TEXT FOR ANALYSIS START

Inside there was no fire and there were no cushions. Families did not sit together as now; but old men, young men, and women all sat by themselves. Boys occupied the pulpit steps or the gallery. On a bench just below the preacher sat the row of deacons, facing the congregation. If aged, they wore bright-colored flannel caps to protect their heads from numerous drafts. It was the business of the deacons to "line off" the Psalms as the people sang them. Books being very scarce, most of the congregation did not have any: accordingly the deacon would read aloud two lines, and when these were sung, read the next two, and so on. Every one sang. There was no choir, no organ, no instrumental music of any kind, and no hymns such as we have now. They sang the Psalms, which were arranged in metre for convenience in singing.
123. The Discomforts of attending Church in Colonial Days.—As the meeting-house was bitter cold in midwinter, women often carried foot-stoves, small sheet-iron boxes containing a few hot coals, which were a source of great comfort. The sermons were tedious, lasting two hours or even more; for those patient people valued a sermon very much according to its length. On the pulpit stood an hour-glass, which a deacon would reverse when the sands of the hour had fallen through.
Since the seats were hard, and the sermons long, and the men and women had worked early and late through the week, it was no wonder that some of the hearers were sleepy. It was, however, a serious offense to sleep in meeting. The watchful tithing-man, as he was called, was always on the lookout for drowsy people. It was his duty to see that the Lord's Day was respected by every person. He was armed with a long rod, one end tipped with a hare's foot and the other with a hare's tail. If the slumberer was a woman, he used to touch, possibly to tickle, her face with the soft fur. But if a youngster nodded, his head got a sharp rap from the rabbit's foot.

TEXT FOR ANALYSIS END
MATERIAL SHOWN START

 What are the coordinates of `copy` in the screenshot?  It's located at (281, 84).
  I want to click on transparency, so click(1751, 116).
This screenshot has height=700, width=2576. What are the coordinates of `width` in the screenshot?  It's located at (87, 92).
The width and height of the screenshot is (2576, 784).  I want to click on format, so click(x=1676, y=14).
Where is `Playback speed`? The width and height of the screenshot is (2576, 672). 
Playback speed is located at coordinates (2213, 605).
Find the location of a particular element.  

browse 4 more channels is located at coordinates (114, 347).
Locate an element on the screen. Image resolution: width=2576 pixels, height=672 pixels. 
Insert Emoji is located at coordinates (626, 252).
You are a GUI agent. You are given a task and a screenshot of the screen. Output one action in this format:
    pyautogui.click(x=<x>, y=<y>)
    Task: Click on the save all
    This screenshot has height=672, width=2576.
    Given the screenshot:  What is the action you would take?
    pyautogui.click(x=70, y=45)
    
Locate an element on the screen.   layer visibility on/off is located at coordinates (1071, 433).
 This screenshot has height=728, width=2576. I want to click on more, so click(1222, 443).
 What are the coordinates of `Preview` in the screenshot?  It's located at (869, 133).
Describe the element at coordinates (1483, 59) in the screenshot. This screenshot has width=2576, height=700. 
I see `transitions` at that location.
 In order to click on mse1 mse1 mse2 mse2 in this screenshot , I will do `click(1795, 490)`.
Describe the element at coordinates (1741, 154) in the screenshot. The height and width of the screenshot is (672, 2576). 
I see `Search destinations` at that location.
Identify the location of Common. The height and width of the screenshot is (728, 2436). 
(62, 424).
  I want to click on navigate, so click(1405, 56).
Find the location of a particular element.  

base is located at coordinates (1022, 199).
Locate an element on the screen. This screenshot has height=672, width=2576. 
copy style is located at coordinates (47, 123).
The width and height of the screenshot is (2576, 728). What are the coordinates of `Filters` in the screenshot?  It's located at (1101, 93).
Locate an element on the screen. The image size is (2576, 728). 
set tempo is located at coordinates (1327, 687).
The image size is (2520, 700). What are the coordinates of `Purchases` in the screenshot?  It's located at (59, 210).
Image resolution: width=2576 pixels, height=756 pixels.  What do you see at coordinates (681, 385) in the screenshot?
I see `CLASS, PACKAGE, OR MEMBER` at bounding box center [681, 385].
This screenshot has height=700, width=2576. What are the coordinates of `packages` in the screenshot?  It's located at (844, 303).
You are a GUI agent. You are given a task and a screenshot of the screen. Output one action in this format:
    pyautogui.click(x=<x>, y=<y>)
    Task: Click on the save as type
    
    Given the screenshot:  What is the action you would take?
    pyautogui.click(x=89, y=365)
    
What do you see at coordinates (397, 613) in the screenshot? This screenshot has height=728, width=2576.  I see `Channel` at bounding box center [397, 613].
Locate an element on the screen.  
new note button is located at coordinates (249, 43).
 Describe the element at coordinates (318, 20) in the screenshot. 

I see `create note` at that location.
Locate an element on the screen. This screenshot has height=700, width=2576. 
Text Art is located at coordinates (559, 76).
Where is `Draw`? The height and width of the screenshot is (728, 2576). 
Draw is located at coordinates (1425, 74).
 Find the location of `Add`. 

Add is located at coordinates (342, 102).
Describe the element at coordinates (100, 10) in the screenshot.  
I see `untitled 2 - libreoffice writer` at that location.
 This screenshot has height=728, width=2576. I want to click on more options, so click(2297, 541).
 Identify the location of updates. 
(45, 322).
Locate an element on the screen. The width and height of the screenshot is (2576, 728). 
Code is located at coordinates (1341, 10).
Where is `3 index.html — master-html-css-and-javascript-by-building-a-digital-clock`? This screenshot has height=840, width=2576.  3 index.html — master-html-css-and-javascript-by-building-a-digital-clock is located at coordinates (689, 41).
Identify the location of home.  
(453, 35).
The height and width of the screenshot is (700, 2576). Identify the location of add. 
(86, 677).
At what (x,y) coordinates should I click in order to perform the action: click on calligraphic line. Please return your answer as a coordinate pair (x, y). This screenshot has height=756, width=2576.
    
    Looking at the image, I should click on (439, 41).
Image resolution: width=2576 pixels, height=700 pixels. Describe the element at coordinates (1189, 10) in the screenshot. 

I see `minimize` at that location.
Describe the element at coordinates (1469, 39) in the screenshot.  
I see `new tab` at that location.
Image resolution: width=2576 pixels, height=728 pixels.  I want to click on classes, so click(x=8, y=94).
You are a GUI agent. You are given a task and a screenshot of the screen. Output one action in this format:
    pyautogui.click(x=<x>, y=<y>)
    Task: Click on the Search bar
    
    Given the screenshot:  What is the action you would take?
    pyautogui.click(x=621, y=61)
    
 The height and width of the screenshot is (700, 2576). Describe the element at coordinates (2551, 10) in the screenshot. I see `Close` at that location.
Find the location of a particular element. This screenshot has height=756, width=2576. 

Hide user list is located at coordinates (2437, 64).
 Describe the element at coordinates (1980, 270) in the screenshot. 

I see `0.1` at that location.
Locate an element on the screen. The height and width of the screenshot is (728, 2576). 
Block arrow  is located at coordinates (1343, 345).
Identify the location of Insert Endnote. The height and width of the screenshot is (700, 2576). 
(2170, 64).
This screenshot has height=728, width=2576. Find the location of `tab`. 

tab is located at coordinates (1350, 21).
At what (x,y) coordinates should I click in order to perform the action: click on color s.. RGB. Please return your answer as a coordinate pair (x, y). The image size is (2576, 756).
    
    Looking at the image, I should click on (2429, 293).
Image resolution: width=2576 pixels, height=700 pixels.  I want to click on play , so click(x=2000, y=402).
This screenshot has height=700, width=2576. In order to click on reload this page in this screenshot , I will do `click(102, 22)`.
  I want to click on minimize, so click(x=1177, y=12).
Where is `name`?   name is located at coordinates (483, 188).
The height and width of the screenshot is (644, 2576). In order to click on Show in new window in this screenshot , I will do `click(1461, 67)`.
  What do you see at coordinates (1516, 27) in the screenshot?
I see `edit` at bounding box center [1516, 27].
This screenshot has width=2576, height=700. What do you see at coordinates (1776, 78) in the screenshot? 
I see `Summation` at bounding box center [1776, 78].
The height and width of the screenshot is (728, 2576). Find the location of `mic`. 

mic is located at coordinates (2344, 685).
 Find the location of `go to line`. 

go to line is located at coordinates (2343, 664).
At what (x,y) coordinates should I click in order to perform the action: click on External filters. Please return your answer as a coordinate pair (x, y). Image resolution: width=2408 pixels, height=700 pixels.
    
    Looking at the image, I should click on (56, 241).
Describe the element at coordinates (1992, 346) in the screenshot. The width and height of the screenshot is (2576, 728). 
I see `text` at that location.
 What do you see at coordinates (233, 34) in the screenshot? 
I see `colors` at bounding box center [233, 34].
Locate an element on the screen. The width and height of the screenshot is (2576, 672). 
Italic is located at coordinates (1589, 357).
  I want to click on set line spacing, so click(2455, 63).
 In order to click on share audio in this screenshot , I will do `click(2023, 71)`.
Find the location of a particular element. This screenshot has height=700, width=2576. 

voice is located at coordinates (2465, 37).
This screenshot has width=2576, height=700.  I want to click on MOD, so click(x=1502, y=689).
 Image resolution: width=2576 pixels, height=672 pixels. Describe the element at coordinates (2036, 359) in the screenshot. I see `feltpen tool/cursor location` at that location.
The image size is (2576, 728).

MATERIAL SHOWN END

> [TASKS]:
**a)** In the passage about colonial church services, what was the tithing-man armed with?
**b)** Repeat the passage about colonial church services from "123. The Discomforts" to "had fallen through.".

> [SET OF ANSWERS]:
**a)** He carried a long rod with a hare's foot on one end and a hare's tail on the other.

**b)**
123. The Discomforts of attending Church in Colonial Days.—As the meeting-house was bitter cold in midwinter, women often carried foot-stoves, small sheet-iron boxes containing a few hot coals, which were a source of great comfort. The sermons were tedious, lasting two hours or even more; for those patient people valued a sermon very much according to its length. On the pulpit stood an hour-glass, which a deacon would reverse when the sands of the hour had fallen through.